I glanced at his age: 32 years old. This was not a surprise, as most cases are diagnosed in adulthood, even though the condition follows autosomal dominance inheritance. Interestingly, there is variable penetrance of the condition in families, which made me wonder what this patient's parents' ECG looked like.

Some children who had a negative ajmaline drug challenge (without inducible Brugada pattern during childhood) have had the pattern unmasked after puberty.3 Event rates in the SABRUS registry (the largest international Brugada registry) tended to be low overall in the pediatric population. But when pediatric Brugada cases occur, they tend to be recurrent events and appear to be associated with fever.

Investigating a Brugada Patient's Cardiac History

I called back the emergency room attending physician right away. My first question was: "Has the patient ever had syncope, a ventricular tachyarrhythmia, or sudden cardiac arrest?" Thankfully, the answer was no. I inquired further about atrial fibrillation, since the risk of atrial arrhythmias is increased by 10-20% in patients with Brugada syndrome, which has also been associated with worsening disease severity and increased risk of ventricular fibrillation.4

I wondered if he had any nocturnal agonal respirations (a sign of aborted cardiac arrhythmia) and glanced at his potassium, which was at 4.2. Low serum potassium or high carbohydrate meals (which drive potassium into cells) are also known to increase risk of sudden unexpected death syndrome, which is thought to be in part due to Brugada syndrome.

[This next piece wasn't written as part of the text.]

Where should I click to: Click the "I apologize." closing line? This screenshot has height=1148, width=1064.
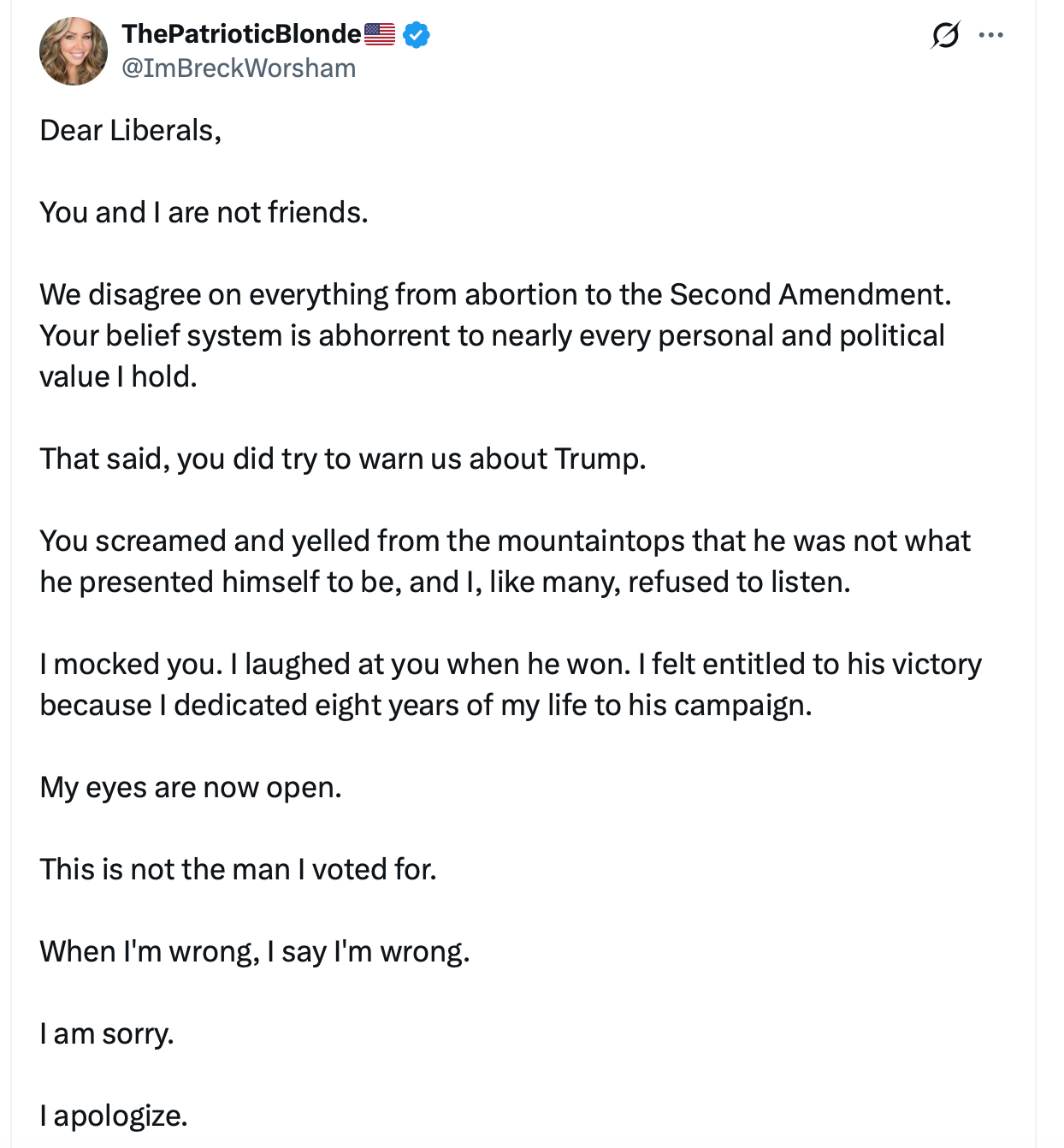pos(114,1116)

Decoding Brugada Pattern on an ECG

After I hung up the phone, I was too charged to go back to sleep. I stared at his ECG, probably the single most important screening tool for Brugada pattern or Brugada Syndrome. It showed the pseudo-right bundle branch block (without a widened S wave usually seen in RBBB) and persistent ST segment elevation in V1 and V2. His looked like a "saddle-back" Type 2 pattern, rather than the typical "coved" Type 1 pattern.

Brugada Pattern, Type I

Brugada Pattern, Type II

I remembered from fellowship training that moving the right precordial chest leads up the second or third intercostal space may be able to increase the sensitivity of detecting this pattern. In this case, there was no doubt about the diagnosis, but I had seen a case before where this maneuver was necessary. I knew that an infection and subsequent high fever had unmasked this young man's Brugada pattern ECG abnormality, as fever makes Brugada pattern ECG abnormalities twenty times more likely to manifest.5 Animal models have uncovered the mechanism: hyperthermia can impact sodium channel current function.

This patient had not taken any notable toxins, such as cocaine or alcohol. He did not take any medications, nor did he have any electrolyte abnormalities, such as severe hypo- or hyperkalemia.

Monitoring a Patient after a Brugada Incident

A few weeks went by, and the patient was referred to my office for further evaluation. His ECG in the office looked normal after his fever had resolved. Of course, I ruled out structural heart disease or myocardial ischemia with an echocardiogram and a stress test. His family history was unobtainable as he was adopted.

After the diagnostic tests results came back normal, I spoke with him about a drug challenge. I told him that if he had spontaneous Type 1 pattern, it would not require further testing, as the diagnosis would be confirmed. But in the setting of spontaneous Type 2 pattern, he should undergo a drug challenge with a sodium channel blocker to elicit a Type 1 ECG pattern. I explained how this is done with drugs such as flecainide, procainamide, or ajmaline with continuous ECG monitoring for 30 minutes, followed by a post-medication ECG at 90 minutes (if given IV) or up to 4 hours (if given PO). I also discussed the role of genetic testing and electrophysiologic testing with him, which may be appropriate to risk-stratify patients if there are inducible arrhythmias present.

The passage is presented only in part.